Dataset excerpt:
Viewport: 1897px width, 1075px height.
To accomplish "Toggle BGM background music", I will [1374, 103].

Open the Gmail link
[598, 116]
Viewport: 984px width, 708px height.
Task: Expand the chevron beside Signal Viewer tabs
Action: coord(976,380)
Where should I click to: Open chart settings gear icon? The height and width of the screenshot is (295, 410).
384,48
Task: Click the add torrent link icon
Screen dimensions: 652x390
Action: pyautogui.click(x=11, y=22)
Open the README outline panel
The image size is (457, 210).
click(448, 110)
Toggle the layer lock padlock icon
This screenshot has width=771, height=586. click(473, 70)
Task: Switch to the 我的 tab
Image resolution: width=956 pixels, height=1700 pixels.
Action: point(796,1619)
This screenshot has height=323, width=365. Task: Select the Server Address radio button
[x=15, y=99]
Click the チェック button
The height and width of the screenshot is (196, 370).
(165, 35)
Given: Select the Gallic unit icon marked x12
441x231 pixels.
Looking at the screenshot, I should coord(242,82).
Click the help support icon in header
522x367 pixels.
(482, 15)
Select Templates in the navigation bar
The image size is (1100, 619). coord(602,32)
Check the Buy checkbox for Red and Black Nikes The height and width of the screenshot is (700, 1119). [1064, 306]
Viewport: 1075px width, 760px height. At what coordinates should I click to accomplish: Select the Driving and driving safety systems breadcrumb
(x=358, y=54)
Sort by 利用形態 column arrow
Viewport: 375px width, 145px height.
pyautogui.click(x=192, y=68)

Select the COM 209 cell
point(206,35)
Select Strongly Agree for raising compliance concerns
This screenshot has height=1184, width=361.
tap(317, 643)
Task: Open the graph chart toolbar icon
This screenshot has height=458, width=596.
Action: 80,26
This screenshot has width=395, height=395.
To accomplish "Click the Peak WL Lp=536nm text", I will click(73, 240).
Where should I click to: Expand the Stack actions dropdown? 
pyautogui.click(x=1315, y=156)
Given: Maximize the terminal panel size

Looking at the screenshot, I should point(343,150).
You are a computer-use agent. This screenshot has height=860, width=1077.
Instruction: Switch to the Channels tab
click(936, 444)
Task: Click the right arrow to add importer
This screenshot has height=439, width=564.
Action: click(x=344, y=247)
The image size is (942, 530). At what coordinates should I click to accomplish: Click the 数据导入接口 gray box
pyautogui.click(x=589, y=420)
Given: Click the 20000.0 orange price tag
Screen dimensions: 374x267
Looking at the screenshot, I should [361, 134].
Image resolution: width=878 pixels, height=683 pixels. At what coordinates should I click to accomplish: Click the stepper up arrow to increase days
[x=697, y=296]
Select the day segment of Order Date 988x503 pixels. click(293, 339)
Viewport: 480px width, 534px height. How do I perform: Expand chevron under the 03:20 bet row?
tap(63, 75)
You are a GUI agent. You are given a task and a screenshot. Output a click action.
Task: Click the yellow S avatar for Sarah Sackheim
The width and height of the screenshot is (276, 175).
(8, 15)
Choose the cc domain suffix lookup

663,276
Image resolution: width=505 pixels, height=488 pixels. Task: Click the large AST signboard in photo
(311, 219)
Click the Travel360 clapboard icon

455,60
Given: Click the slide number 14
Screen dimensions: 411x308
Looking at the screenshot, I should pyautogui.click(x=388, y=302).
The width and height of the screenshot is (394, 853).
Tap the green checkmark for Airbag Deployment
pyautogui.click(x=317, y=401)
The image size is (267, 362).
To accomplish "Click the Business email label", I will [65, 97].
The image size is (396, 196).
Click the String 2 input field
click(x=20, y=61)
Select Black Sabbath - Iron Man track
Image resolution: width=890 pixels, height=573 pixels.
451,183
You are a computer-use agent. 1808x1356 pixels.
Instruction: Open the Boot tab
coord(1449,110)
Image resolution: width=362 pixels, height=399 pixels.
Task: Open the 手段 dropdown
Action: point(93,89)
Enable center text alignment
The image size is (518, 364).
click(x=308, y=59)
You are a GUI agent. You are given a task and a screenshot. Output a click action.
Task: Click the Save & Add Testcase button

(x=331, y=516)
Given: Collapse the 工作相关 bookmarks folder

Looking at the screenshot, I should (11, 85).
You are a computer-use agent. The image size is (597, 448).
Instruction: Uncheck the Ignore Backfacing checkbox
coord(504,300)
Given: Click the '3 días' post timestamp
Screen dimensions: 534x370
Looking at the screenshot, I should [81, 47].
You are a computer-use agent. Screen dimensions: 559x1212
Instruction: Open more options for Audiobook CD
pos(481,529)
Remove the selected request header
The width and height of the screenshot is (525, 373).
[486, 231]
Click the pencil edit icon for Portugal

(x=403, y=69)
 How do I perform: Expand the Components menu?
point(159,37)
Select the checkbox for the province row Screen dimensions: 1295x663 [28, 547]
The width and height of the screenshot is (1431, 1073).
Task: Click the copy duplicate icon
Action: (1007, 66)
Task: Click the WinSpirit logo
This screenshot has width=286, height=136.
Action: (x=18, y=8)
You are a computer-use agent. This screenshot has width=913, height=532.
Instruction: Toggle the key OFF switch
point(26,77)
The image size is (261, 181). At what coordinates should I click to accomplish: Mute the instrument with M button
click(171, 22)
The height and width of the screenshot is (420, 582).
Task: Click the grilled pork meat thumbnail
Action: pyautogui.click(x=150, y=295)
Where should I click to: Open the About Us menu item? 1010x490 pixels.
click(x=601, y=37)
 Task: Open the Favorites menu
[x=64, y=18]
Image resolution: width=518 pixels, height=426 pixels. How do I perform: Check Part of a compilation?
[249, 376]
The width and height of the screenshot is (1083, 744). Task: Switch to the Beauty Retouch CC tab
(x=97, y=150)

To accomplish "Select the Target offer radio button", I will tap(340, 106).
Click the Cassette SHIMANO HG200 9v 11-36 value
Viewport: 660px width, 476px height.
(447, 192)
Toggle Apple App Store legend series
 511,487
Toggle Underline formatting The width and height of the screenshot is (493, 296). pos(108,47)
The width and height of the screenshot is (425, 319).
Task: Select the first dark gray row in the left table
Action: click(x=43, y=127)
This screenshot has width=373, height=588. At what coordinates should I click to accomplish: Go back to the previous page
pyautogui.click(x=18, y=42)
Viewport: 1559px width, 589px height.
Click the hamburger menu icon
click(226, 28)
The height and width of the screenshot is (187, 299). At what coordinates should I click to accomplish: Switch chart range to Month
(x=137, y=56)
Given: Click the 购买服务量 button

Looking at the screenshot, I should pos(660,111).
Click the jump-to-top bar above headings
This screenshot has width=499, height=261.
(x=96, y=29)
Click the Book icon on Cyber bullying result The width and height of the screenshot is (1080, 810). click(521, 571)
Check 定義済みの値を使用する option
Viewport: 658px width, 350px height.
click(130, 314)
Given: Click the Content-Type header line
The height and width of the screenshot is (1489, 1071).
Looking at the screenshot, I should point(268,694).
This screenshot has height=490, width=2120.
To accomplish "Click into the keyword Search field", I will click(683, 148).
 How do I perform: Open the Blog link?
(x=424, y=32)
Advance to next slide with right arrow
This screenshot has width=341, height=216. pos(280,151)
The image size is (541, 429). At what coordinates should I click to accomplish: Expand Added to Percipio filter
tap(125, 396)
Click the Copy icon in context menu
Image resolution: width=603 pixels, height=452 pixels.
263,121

# [Task to complete]
Swap every "Where should I click to" in the rows above for "Where do I click to". Write out all the lines again with nothing else changed.

# [Problem solution]
Viewport: 1897px width, 1075px height.
To accomplish "Toggle BGM background music", I will [1374, 103].

Open the Gmail link
[598, 116]
Viewport: 984px width, 708px height.
Task: Expand the chevron beside Signal Viewer tabs
Action: coord(976,380)
Where do I click to: Open chart settings gear icon? The height and width of the screenshot is (295, 410).
384,48
Task: Click the add torrent link icon
Screen dimensions: 652x390
Action: pyautogui.click(x=11, y=22)
Open the README outline panel
The image size is (457, 210).
click(448, 110)
Toggle the layer lock padlock icon
This screenshot has width=771, height=586. click(473, 70)
Task: Switch to the 我的 tab
Image resolution: width=956 pixels, height=1700 pixels.
Action: point(796,1619)
This screenshot has height=323, width=365. Task: Select the Server Address radio button
[x=15, y=99]
Click the チェック button
The height and width of the screenshot is (196, 370).
(165, 35)
Given: Select the Gallic unit icon marked x12
441x231 pixels.
Looking at the screenshot, I should coord(242,82).
Click the help support icon in header
522x367 pixels.
(482, 15)
Select Templates in the navigation bar
The image size is (1100, 619). coord(602,32)
Check the Buy checkbox for Red and Black Nikes The height and width of the screenshot is (700, 1119). [1064, 306]
Viewport: 1075px width, 760px height. At what coordinates should I click to accomplish: Select the Driving and driving safety systems breadcrumb
(x=358, y=54)
Sort by 利用形態 column arrow
Viewport: 375px width, 145px height.
pyautogui.click(x=192, y=68)

Select the COM 209 cell
point(206,35)
Select Strongly Agree for raising compliance concerns
This screenshot has height=1184, width=361.
tap(317, 643)
Task: Open the graph chart toolbar icon
This screenshot has height=458, width=596.
Action: 80,26
This screenshot has width=395, height=395.
To accomplish "Click the Peak WL Lp=536nm text", I will click(73, 240).
Where do I click to: Expand the Stack actions dropdown? 
pyautogui.click(x=1315, y=156)
Given: Maximize the terminal panel size

Looking at the screenshot, I should point(343,150).
You are a computer-use agent. This screenshot has height=860, width=1077.
Instruction: Switch to the Channels tab
click(936, 444)
Task: Click the right arrow to add importer
This screenshot has height=439, width=564.
Action: click(x=344, y=247)
The image size is (942, 530). At what coordinates should I click to accomplish: Click the 数据导入接口 gray box
pyautogui.click(x=589, y=420)
Given: Click the 20000.0 orange price tag
Screen dimensions: 374x267
Looking at the screenshot, I should [361, 134].
Image resolution: width=878 pixels, height=683 pixels. At what coordinates should I click to accomplish: Click the stepper up arrow to increase days
[x=697, y=296]
Select the day segment of Order Date 988x503 pixels. click(293, 339)
Viewport: 480px width, 534px height. How do I perform: Expand chevron under the 03:20 bet row?
tap(63, 75)
You are a GUI agent. You are given a task and a screenshot. Output a click action.
Task: Click the yellow S avatar for Sarah Sackheim
The width and height of the screenshot is (276, 175).
(8, 15)
Choose the cc domain suffix lookup

663,276
Image resolution: width=505 pixels, height=488 pixels. Task: Click the large AST signboard in photo
(311, 219)
Click the Travel360 clapboard icon

455,60
Given: Click the slide number 14
Screen dimensions: 411x308
Looking at the screenshot, I should pyautogui.click(x=388, y=302).
The width and height of the screenshot is (394, 853).
Tap the green checkmark for Airbag Deployment
pyautogui.click(x=317, y=401)
The image size is (267, 362).
To accomplish "Click the Business email label", I will [65, 97].
The image size is (396, 196).
Click the String 2 input field
click(x=20, y=61)
Select Black Sabbath - Iron Man track
Image resolution: width=890 pixels, height=573 pixels.
451,183
You are a computer-use agent. 1808x1356 pixels.
Instruction: Open the Boot tab
coord(1449,110)
Image resolution: width=362 pixels, height=399 pixels.
Task: Open the 手段 dropdown
Action: point(93,89)
Enable center text alignment
The image size is (518, 364).
click(x=308, y=59)
You are a GUI agent. You are given a task and a screenshot. Output a click action.
Task: Click the Save & Add Testcase button

(x=331, y=516)
Given: Collapse the 工作相关 bookmarks folder

Looking at the screenshot, I should (11, 85).
You are a computer-use agent. The image size is (597, 448).
Instruction: Uncheck the Ignore Backfacing checkbox
coord(504,300)
Given: Click the '3 días' post timestamp
Screen dimensions: 534x370
Looking at the screenshot, I should [81, 47].
You are a computer-use agent. Screen dimensions: 559x1212
Instruction: Open more options for Audiobook CD
pos(481,529)
Remove the selected request header
The width and height of the screenshot is (525, 373).
[486, 231]
Click the pencil edit icon for Portugal

(x=403, y=69)
 How do I perform: Expand the Components menu?
point(159,37)
Select the checkbox for the province row Screen dimensions: 1295x663 [28, 547]
The width and height of the screenshot is (1431, 1073).
Task: Click the copy duplicate icon
Action: (1007, 66)
Task: Click the WinSpirit logo
This screenshot has width=286, height=136.
Action: (x=18, y=8)
You are a computer-use agent. This screenshot has width=913, height=532.
Instruction: Toggle the key OFF switch
point(26,77)
The image size is (261, 181). At what coordinates should I click to accomplish: Mute the instrument with M button
click(171, 22)
The height and width of the screenshot is (420, 582).
Task: Click the grilled pork meat thumbnail
Action: pyautogui.click(x=150, y=295)
Where do I click to: Open the About Us menu item? 1010x490 pixels.
click(x=601, y=37)
 Task: Open the Favorites menu
[x=64, y=18]
Image resolution: width=518 pixels, height=426 pixels. How do I perform: Check Part of a compilation?
[249, 376]
The width and height of the screenshot is (1083, 744). Task: Switch to the Beauty Retouch CC tab
(x=97, y=150)

To accomplish "Select the Target offer radio button", I will tap(340, 106).
Click the Cassette SHIMANO HG200 9v 11-36 value
Viewport: 660px width, 476px height.
(447, 192)
Toggle Apple App Store legend series
 511,487
Toggle Underline formatting The width and height of the screenshot is (493, 296). pos(108,47)
The width and height of the screenshot is (425, 319).
Task: Select the first dark gray row in the left table
Action: click(x=43, y=127)
This screenshot has width=373, height=588. At what coordinates should I click to accomplish: Go back to the previous page
pyautogui.click(x=18, y=42)
Viewport: 1559px width, 589px height.
Click the hamburger menu icon
click(226, 28)
The height and width of the screenshot is (187, 299). At what coordinates should I click to accomplish: Switch chart range to Month
(x=137, y=56)
Given: Click the 购买服务量 button

Looking at the screenshot, I should pos(660,111).
Click the jump-to-top bar above headings
This screenshot has width=499, height=261.
(x=96, y=29)
Click the Book icon on Cyber bullying result The width and height of the screenshot is (1080, 810). click(521, 571)
Check 定義済みの値を使用する option
Viewport: 658px width, 350px height.
click(130, 314)
Given: Click the Content-Type header line
The height and width of the screenshot is (1489, 1071).
Looking at the screenshot, I should point(268,694).
This screenshot has height=490, width=2120.
To accomplish "Click into the keyword Search field", I will click(683, 148).
 How do I perform: Open the Blog link?
(x=424, y=32)
Advance to next slide with right arrow
This screenshot has width=341, height=216. pos(280,151)
The image size is (541, 429). At what coordinates should I click to accomplish: Expand Added to Percipio filter
tap(125, 396)
Click the Copy icon in context menu
Image resolution: width=603 pixels, height=452 pixels.
263,121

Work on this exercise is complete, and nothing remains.